Today, Desjardins is a neuro-oncologist in the Duke Department of Neurosurgery. In her career, she’s not only seen big changes in brain tumor treatments, she’s been at the center of them.
“In my career, the first big breakthrough for brain tumor patients was Avastin [bevacizumab],” she says. “By decreasing the vascularization of the tumor, this treatment reduces brain swelling, and patients don’t need prolonged use of high dose steroids.”
Steroids reduce brain inflammation, but not without a cost. They can destroy bone and muscle, and cause necrosis of the hips that leads to bone fracture. Treatment with steroids can also lead to rapid weight gain and swelling.
“I remember one of my first glioblastoma patients gained over 100 pounds because of the steroids,” says Desjardins. “It had destroyed their body and self-esteem. So, with this drug, we are improving quality of life.”
The second big breakthrough in Desjardins’ career was one that she played a key role in: making immunotherapy work as an effective treatment for brain tumors.
Duke Neurosurgery researchers, including Desjardins, have received a great deal of attention for the groundbreaking work in treating patients with recurrent glioblastoma – one of the deadliest forms of cancer – with a modified poliovirus injected directly into the tumor, creating a targeted immune response. In a study published in 2018 in the New England Journal of Medicine, the therapy showed significantly improved long-term survival, with a three-year survival rate of 21 percent in a phase 1 clinical trial. Desjardins and colleague Matthias Gromeier, MD, were co-lead authors of the study.
“The ability to inject immunotherapy directly into the tumor, trigger tumor response, and not create additional side effects on the rest of the body was a huge victory,” says Desjardins. “Before I moved to the U.S., in Canada I was doing research on blood brain barrier disruption. In order to cross the blood-brain barrier with chemotherapy, it takes very high doses of chemotherapy. Often patients die from the toxicity. But with injection into the tumor, there’s no reaction in other parts of the body.” Some patients, expected to live no more than six months, have an immune response and become long-term survivors.
Desjardins came to Duke as a fellow in July 2003. She became part of the Neurosurgery faculty in 2005, and achieved the rank of professor in December 2020. She says she’s proud of the accomplishment, and happy to be able to open the door to future women neuro-oncologists at Duke.
“So many people have helped me,” she says. “I’ve had amazing mentors in the Brain Tumor Center and elsewhere who are always pushing me and believing in me, but before I came, it was a man’s world. I’ve been lucky to have great women at Duke and outside Duke to help me find my voice.”
She is happy to see the increasing emphasis on women’s issues and diversity in general at Duke and in the entire country. She is an alumna of the Duke School of Medicine’s ALICE program, which fosters leadership among women faculty.

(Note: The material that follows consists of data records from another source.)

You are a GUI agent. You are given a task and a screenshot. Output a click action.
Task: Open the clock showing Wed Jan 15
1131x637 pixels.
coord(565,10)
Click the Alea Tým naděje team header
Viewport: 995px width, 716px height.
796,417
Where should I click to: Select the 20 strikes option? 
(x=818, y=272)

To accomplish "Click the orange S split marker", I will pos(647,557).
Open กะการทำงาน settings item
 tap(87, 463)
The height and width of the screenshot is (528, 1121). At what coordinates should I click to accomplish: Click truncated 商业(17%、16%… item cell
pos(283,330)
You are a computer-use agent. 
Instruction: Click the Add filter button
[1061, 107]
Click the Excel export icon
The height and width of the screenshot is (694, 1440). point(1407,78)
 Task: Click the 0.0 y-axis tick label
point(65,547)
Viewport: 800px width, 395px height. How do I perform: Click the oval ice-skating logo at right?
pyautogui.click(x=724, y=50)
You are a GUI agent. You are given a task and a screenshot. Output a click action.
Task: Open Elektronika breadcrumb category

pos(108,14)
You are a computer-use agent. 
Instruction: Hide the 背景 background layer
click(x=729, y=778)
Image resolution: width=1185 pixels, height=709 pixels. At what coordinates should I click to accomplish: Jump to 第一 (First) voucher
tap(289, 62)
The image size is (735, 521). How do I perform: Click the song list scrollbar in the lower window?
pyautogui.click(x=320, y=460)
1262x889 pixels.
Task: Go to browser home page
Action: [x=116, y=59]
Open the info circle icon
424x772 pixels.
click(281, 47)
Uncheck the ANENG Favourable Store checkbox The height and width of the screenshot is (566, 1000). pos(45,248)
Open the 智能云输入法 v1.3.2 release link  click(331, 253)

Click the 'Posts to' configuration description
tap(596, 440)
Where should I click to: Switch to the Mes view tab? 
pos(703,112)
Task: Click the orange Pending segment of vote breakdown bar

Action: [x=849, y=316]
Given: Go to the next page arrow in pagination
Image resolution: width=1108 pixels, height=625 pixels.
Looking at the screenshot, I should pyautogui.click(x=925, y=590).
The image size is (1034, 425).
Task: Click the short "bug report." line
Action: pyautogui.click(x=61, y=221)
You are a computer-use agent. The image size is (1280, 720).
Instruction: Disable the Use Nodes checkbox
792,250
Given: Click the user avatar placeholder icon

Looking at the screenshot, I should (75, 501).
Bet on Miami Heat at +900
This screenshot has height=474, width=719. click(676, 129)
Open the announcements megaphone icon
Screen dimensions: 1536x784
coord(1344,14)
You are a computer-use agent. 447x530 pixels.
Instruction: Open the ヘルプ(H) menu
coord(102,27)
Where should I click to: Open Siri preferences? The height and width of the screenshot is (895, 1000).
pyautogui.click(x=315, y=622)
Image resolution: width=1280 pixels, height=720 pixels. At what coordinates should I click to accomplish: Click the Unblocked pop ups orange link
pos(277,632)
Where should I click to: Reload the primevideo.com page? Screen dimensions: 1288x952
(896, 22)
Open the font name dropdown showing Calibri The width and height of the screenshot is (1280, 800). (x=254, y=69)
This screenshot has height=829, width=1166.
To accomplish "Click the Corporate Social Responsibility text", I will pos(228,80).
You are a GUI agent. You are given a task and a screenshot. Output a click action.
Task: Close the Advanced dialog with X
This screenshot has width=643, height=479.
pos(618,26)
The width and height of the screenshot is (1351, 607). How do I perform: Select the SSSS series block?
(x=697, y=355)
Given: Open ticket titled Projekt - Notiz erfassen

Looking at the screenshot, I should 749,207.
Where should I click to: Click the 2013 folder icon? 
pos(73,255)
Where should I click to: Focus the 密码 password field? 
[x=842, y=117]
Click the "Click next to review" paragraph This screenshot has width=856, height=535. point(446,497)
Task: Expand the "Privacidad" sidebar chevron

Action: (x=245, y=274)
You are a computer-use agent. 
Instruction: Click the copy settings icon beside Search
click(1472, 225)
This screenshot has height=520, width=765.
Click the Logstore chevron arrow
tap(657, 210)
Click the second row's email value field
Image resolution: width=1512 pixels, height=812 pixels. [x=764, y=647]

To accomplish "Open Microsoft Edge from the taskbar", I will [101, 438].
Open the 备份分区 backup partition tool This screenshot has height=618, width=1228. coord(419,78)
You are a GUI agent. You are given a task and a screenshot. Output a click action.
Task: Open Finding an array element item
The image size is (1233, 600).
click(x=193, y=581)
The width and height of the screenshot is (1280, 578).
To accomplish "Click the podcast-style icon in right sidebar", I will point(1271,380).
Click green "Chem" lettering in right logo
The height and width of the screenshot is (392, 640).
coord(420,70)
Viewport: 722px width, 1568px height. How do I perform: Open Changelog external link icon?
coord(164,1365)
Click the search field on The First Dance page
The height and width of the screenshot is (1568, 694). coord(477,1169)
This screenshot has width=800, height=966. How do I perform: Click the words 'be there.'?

Along with her work, Desjardins has another passion – dance. And because she does nothing half way, she has worked very hard to become quite good at it.
Growing up she studied martial arts, but when she got to medical school, she couldn’t keep up with the training, so it fell away. Ballroom dancing soon took its place. Within six months of arriving in Durham, she began taking lessons from a Ukrainian teacher who was also new to the country. They’ve been dancing together since 2004.
She dances competitively, in the Open Pro Am level, and studies under world renowned coaches and choreographers.
Many Duke colleagues first learned of her dance background at the Angels Among Us 5K in 2018. At the request of a donor, she organized a flash mob to appear at the event, which raises money for the Preston Robert Tisch Brain Tumor Center at Duke. A group of co-workers and friends performed a seemingly impromptu, professionally choreographed dance (by one of her coaches/choreographers), to get the walkers and runners pumped up and ready to go.
The joyousness of a sudden dance in a Duke parking lot, to help raise money for brain cancer research, in many ways sums up the essence of Annick Desjardins. “I've learned from my patients not to sweat the small stuff, but instead to focus on your true priorities.”